Quote of the day from RJGnyc…
Saying that the web has killed print because the New York Times is having problems is myopic.
The above comment came from Slate, a digital-only magazine, and I found it hard to ignore the irony involved in proclaiming that print lives… on a web site.
But ironic or not, we’re still left with the fundamental question…
Is print dead?
Well, I suppose we could ask Amazon, king of retailers, who recently announced that digital book sales have now exceeded sales of all print titles, both hardcover and paperback combined.
Or we could ask John Grisham, author and novelist, who confirmed this by stating in a recent interview that “E-books will be half of my sales this year.”

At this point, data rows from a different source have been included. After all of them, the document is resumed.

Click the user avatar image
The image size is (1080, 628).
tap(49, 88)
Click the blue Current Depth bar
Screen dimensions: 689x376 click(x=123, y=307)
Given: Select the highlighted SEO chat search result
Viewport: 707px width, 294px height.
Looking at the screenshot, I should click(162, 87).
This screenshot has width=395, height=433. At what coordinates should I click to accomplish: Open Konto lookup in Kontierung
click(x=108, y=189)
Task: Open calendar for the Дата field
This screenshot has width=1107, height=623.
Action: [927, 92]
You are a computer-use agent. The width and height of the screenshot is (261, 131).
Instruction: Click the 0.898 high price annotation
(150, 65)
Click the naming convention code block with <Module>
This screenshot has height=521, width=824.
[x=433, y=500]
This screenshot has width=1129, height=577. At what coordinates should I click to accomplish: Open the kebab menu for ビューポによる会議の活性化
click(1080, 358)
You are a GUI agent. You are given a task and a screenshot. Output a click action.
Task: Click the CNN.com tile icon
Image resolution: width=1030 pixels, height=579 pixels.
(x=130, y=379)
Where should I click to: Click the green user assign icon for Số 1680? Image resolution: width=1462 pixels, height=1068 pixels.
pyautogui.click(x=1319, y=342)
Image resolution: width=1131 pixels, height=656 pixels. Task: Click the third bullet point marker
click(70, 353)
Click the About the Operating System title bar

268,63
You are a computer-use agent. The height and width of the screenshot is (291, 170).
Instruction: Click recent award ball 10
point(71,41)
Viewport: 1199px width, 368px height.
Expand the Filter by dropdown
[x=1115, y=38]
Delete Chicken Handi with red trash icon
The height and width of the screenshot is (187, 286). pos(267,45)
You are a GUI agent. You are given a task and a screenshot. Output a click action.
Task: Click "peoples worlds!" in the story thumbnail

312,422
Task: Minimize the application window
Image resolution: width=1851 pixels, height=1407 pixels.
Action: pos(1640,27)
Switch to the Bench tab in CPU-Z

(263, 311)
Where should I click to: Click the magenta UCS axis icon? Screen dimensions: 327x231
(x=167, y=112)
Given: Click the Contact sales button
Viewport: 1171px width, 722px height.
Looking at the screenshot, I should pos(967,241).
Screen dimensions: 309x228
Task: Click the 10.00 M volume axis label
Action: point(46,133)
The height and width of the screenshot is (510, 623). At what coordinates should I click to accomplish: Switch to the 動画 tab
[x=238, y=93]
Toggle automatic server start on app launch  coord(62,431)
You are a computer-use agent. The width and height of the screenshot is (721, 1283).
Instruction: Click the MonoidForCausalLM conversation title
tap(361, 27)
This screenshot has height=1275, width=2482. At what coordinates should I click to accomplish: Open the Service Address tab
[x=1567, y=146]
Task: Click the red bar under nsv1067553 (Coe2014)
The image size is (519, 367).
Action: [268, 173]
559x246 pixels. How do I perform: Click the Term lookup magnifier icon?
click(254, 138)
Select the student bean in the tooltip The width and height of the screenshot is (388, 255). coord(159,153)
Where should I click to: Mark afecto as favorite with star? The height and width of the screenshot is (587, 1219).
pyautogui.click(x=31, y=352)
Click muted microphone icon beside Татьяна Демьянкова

Or we could ask the magazine publishers who have seen year-over-year double-digit declines among their readership.
Or we could visit the empty newsrooms of newspapers that have either closed their doors or been forced to merge with their competitors just to stay alive.
Or we could visit the equally empty husks of abandoned retail outlets. “We’re losing bookstores like crazy,” Grisham adds. “Book sales are down overall because we lost 800 stores last year with Borders. We’ve lost 2,000 stores in the last 15 years.”
Ah, yes. Borders. The poster child of the coming collapse.
Borders sold books, and they got hit with Amazon and home delivery and highly competitive pricing. They sold CDs, and they got hit by iTunes and torrents. They sold DVDs, and they got hit with Netflix and Redbox and torrents. They sold magazines, and got absolutely flattened by the Internet.
Every aspect of their business saw sales drop. Even the coffee shop saw sales drop as traffic dwindled.
Like the big chain music stores before them, they simply didn’t have a chance.
The web certainly killed them.
Other, non-digital stress factors contribute as well.
Decreasing demand for publication papers in the U.S. are paradoxically resulting in higher paper prices. With reduced sales, factories close and others have less to invest in new technologies and methods of production. Print production costs rise.
The USPS is another major factor in the equation, threatening close post offices and to delay and curtail deliveries, which would put even more strain on newsweeklies and other magazines that depend upon timely delivery.
The big retail stores and groceries, faced with delining print sales, have reduced the amount of floor and shelf space dedicated to books and magazines. End result? Fewer books and magazines being sold.
All across the United States, large and small cities are closing public libraries or curtailing their hours of operations. Fiscal and budgetary problems are the primary reason, but membership is also down. And those libraries bought books and magazines and newspapers.
Book and magazine and newpaper publishers, stuggling to cope, reduce head counts and page counts in order to cut costs… which reduces quality and value and ultimalely reduces readership even more.
Faced with plummeting circulation numbers, advertisers balk and either demand better deals or go elsewhere. Ad revenues decline. More stress.
And classified ads for goods and jobs and services, once the mainstay of newspapers and local magazines, have been totally devastated by the rise of eBay and Monster and Groupon.
More stress. More cuts. Fewer sales and subscriptions.
It’s a vicious cycle.
Don’t get me wrong. Books are not dead. Magazines are not dead. However, print, as a medium, is rapidly becoming an obsolete format, much like CDs, DVDs, cassette tapes, videotapes, LaserDiscs, 8-tracks, and LPs.
Today we have Kindles and Kindle apps. Nooks. The iPhone and iPad. Smartphones and tablets.
In just a few scant years we’ve completely changed how the majority of books are purchased, delivered and consumed. We’ve changed how news is created and consumed. And we’ve changed how feature articles are created, delivered, and consumed.
And, yes, the “technologically savvy” have been predicting this for some time. But the speed at which we’ve reached the tipping point is staggering.
Consider. Prior to the introduction of the Kindle, a few people read ebooks on their computers, or on PDAs, but those numbers were minuscule.
As of this writing, the first Kindle is just five years old, introduced in 2007. The first Kindle app for the iPhone? Four years old. The iPad? Just two years old.
And yet over half of all book sales here in the US are ebooks?
Think about it.
We’ll always have Paris…
Despite all of the above, I suspect that there will always be printed books. Cherished leather bound copies of favorite stories. Coffee table books. Art books.
The automobile rules the road, but even today there are still people and companies who make horse-drawn carriages and buggy whips.
But print as the dominant method of delivering content?
Print, as in chopping up trees so we can ship tons of newsprint directly to the litterbox and trash can?
It’s dead, Jim. Or it soon will be.
And a failure to see that is what’s really myopic.